Pixel coordinate grounding data
"""
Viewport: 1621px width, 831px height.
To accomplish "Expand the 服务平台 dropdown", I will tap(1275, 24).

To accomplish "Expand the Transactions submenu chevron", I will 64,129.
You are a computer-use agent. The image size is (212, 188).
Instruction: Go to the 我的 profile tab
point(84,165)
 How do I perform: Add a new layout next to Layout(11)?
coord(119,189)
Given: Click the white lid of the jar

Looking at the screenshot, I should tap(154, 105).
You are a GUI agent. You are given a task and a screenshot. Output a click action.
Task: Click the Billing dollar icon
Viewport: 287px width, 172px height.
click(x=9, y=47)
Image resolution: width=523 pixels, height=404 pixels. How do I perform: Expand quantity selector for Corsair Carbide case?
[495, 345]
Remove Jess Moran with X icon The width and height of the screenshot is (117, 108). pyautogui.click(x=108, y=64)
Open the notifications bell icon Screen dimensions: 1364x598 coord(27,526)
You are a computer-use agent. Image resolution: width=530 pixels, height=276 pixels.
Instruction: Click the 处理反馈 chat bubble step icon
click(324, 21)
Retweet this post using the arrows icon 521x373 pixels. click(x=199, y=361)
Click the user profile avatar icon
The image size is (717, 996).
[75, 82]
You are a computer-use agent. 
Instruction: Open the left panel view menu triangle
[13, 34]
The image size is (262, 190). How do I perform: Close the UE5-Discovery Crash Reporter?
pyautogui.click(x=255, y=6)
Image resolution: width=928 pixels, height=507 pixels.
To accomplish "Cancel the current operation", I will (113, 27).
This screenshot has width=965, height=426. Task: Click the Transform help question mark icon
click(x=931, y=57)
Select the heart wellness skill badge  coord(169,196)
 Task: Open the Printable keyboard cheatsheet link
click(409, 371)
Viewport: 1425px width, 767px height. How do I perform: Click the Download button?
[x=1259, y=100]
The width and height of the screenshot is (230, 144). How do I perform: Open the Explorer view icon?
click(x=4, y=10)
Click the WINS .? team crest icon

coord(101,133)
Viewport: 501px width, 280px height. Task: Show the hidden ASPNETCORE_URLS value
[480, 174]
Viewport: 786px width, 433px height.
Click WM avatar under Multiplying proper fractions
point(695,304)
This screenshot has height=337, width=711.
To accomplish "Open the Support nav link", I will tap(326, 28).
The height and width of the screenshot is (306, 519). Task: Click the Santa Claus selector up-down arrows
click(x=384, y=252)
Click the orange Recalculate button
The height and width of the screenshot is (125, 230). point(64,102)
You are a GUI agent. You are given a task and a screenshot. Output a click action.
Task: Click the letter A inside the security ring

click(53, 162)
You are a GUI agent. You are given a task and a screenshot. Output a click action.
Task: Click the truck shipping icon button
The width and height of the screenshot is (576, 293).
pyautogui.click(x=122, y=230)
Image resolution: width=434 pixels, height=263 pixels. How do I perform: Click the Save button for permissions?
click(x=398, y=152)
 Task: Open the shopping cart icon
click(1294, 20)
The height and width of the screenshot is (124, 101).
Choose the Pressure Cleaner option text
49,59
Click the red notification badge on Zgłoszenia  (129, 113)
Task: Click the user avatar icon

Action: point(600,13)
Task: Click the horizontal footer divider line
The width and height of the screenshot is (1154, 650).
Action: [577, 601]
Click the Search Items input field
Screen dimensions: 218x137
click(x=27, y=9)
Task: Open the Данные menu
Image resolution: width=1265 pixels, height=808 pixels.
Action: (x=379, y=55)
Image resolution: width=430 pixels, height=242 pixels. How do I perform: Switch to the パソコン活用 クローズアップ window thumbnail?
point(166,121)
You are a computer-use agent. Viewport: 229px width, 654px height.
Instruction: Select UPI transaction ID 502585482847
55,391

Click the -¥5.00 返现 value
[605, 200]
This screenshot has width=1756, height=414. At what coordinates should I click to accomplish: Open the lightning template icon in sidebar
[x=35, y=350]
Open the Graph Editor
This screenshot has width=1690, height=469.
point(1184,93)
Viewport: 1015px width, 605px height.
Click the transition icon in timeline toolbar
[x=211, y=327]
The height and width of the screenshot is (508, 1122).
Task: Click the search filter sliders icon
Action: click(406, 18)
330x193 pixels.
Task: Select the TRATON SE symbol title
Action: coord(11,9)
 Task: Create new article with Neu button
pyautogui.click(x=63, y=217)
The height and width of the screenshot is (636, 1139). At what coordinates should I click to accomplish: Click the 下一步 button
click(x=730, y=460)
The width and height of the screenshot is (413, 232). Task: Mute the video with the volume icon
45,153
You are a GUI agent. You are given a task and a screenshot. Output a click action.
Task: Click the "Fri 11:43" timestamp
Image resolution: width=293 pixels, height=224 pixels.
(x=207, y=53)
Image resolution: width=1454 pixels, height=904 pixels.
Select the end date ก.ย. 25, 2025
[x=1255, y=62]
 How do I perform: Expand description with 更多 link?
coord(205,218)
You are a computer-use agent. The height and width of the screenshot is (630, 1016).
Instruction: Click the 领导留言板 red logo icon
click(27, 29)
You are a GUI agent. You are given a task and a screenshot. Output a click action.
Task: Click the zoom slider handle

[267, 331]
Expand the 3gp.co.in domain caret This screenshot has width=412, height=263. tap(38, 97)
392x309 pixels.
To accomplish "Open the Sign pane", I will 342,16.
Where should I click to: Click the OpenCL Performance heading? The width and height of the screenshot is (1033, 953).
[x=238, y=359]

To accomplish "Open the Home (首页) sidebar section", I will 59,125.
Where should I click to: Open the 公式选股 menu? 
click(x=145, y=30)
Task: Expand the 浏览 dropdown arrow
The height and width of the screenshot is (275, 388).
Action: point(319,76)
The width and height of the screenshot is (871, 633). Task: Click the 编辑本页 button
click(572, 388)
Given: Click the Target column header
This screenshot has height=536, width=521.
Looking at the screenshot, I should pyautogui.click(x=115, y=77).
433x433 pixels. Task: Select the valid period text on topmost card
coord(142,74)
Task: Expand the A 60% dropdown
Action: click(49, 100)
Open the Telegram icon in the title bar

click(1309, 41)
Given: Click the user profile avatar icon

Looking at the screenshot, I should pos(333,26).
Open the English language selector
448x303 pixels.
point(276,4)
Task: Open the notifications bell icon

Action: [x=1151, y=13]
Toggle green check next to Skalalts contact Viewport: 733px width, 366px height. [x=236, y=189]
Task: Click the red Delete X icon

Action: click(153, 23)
"""
Exercise objective: Collect every line with the string "computer" from the records, and copy each.

Solution:
You are a computer-use agent. The image size is (212, 188).
You are a computer-use agent. Image resolution: width=530 pixels, height=276 pixels.
You are a computer-use agent. 
You are a computer-use agent. Viewport: 229px width, 654px height.
You are a computer-use agent. The height and width of the screenshot is (630, 1016).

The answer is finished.